In a paper published in the journal Science, a team of ecologists is the first to show that by paying attention to variability in key ecosystem processes, scientists can detect the early warning signs that herald environmental collapse. Insight into regime shifts—the reorganization of an ecosystem from one state to another—is critical to identifying ecosystems that will fail without intervention.
“Early warning signs help you prepare for, and hopefully prevent, the worst case scenario,” notes contributing author Jonathan J. Cole, a biogeochemist at the Cary Institute of Ecosystem Studies. “We are surrounded by problems caused by ecological regime shifts—water supply shortages, fishery declines, unproductive rangeland—our study shows that there is promise in identifying these changes before they reach their tipping point.”
The team, led by Stephen Carpenter, a limnologist at the University of Wisconsin-Madison, triggered a regime shift in a Wisconsin lake by introducing a top predator. The study lake was originally dominated by small fish, such as golden shiners, that feed on tiny free-swimming invertebrates. Researchers destabilized the lake by adding largemouth bass. The goal: to observe the cascade of environmental changes that eventually led to a food web dominated by piscivorous, or fish-eating, fish.
Throughout the lake’s three-year manipulation, its chemical, biological, and physical vital signs were continuously monitored to track even the smallest changes. It was in these massive sets of data that researchers were able to detect the signals of the ecosystem’s impending collapse.
As the number of bass increased, smaller fish spent more time swimming in groups near the shoreline, to avoid being eaten. Freed from predation, invertebrates living in the open water shifted to forms that were larger in size. Phytoplankton, the preferred food of these invertebrates, became more variable. Bass populations increased, as they fed on the smaller fish. Within three years the lake’s food web had completely shifted to one dominated by fish-eating fish and larger free-swimming invertebrates.
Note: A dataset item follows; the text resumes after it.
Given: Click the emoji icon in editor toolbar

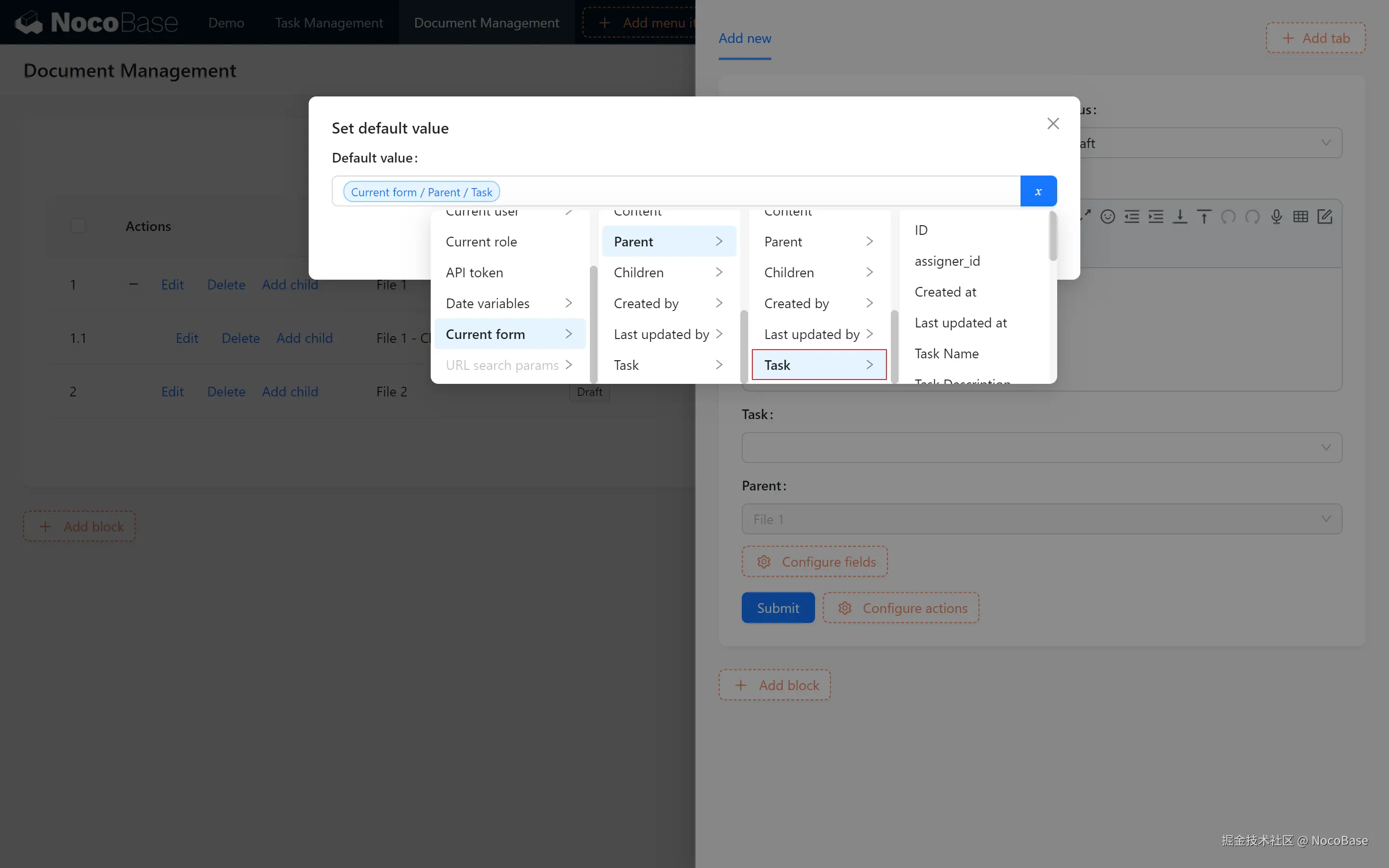Looking at the screenshot, I should click(x=1107, y=217).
More significantly, more than a year before the food web transition was complete, variance in chlorophyll measurements was a reliable early warning indicator of the impending food web regime shift.
“The field experiment is a validated statistical early warning system for ecosystem collapse. With more work, this could revolutionize ecosystem management,” Carpenter comments. The catch, however, is that for the early warning system to work, continuous monitoring of an ecosystem’s chemistry, physical properties, and biota are required. The chlorophyll red flag would only work for identifying food web shifts in freshwater lakes.
Such an approach may not be practical for every threatened ecosystem, says Carpenter, but he also cites the price of doing nothing: “These regime shifts tend to be hard to reverse. It is like a runaway train once it gets going and the costs, both ecological and economic, are high.”
Cole concludes, “Automated sensors, remote sensing technology, and computing are making continuous environmental monitoring much more accessible. And identifying early warning signs across a variety of ecosystems could help us prioritize management efforts.”